## Collected data
------------
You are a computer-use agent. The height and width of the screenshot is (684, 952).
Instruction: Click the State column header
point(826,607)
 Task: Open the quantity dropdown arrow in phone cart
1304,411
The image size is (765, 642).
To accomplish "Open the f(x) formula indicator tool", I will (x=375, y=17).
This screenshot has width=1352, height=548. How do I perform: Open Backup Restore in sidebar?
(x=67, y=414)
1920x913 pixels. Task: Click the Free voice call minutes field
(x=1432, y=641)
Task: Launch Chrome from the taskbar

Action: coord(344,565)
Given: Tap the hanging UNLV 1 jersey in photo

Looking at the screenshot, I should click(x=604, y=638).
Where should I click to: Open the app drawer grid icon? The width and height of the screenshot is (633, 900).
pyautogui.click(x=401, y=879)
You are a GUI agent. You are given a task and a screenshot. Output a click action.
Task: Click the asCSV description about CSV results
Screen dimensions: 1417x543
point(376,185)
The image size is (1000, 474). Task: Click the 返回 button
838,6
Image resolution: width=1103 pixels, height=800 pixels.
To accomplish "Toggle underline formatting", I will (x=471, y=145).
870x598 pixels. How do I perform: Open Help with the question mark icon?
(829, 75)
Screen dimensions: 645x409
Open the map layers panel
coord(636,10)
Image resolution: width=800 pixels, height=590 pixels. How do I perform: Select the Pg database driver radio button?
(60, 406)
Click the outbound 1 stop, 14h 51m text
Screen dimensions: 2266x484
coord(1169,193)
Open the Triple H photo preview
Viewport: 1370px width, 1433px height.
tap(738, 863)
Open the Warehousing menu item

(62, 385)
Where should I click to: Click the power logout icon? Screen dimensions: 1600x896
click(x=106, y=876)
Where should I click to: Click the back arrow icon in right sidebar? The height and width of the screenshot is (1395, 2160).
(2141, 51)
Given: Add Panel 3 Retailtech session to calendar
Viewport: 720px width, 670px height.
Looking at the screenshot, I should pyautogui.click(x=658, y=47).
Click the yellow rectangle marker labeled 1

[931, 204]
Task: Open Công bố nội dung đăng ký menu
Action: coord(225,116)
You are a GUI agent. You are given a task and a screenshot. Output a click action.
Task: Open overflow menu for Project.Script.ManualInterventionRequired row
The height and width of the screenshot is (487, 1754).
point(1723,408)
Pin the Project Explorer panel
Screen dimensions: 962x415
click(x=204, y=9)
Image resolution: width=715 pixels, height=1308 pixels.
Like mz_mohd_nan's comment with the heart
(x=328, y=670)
------------
Please copy out every entry exactly, with nothing omitted.

## EXERCISE RESPONSE
You are a computer-use agent. The height and width of the screenshot is (684, 952).
Instruction: Click the State column header
point(826,607)
 Task: Open the quantity dropdown arrow in phone cart
1304,411
The image size is (765, 642).
To accomplish "Open the f(x) formula indicator tool", I will (x=375, y=17).
This screenshot has width=1352, height=548. How do I perform: Open Backup Restore in sidebar?
(x=67, y=414)
1920x913 pixels. Task: Click the Free voice call minutes field
(x=1432, y=641)
Task: Launch Chrome from the taskbar

Action: coord(344,565)
Given: Tap the hanging UNLV 1 jersey in photo

Looking at the screenshot, I should click(x=604, y=638).
Where should I click to: Open the app drawer grid icon? The width and height of the screenshot is (633, 900).
pyautogui.click(x=401, y=879)
You are a GUI agent. You are given a task and a screenshot. Output a click action.
Task: Click the asCSV description about CSV results
Screen dimensions: 1417x543
point(376,185)
The image size is (1000, 474). Task: Click the 返回 button
838,6
Image resolution: width=1103 pixels, height=800 pixels.
To accomplish "Toggle underline formatting", I will (x=471, y=145).
870x598 pixels. How do I perform: Open Help with the question mark icon?
(829, 75)
Screen dimensions: 645x409
Open the map layers panel
coord(636,10)
Image resolution: width=800 pixels, height=590 pixels. How do I perform: Select the Pg database driver radio button?
(60, 406)
Click the outbound 1 stop, 14h 51m text
Screen dimensions: 2266x484
coord(1169,193)
Open the Triple H photo preview
Viewport: 1370px width, 1433px height.
tap(738, 863)
Open the Warehousing menu item

(62, 385)
Where should I click to: Click the power logout icon? Screen dimensions: 1600x896
click(x=106, y=876)
Where should I click to: Click the back arrow icon in right sidebar? The height and width of the screenshot is (1395, 2160).
(2141, 51)
Given: Add Panel 3 Retailtech session to calendar
Viewport: 720px width, 670px height.
Looking at the screenshot, I should pyautogui.click(x=658, y=47).
Click the yellow rectangle marker labeled 1

[931, 204]
Task: Open Công bố nội dung đăng ký menu
Action: coord(225,116)
You are a GUI agent. You are given a task and a screenshot. Output a click action.
Task: Open overflow menu for Project.Script.ManualInterventionRequired row
The height and width of the screenshot is (487, 1754).
point(1723,408)
Pin the Project Explorer panel
Screen dimensions: 962x415
click(x=204, y=9)
Image resolution: width=715 pixels, height=1308 pixels.
Like mz_mohd_nan's comment with the heart
(x=328, y=670)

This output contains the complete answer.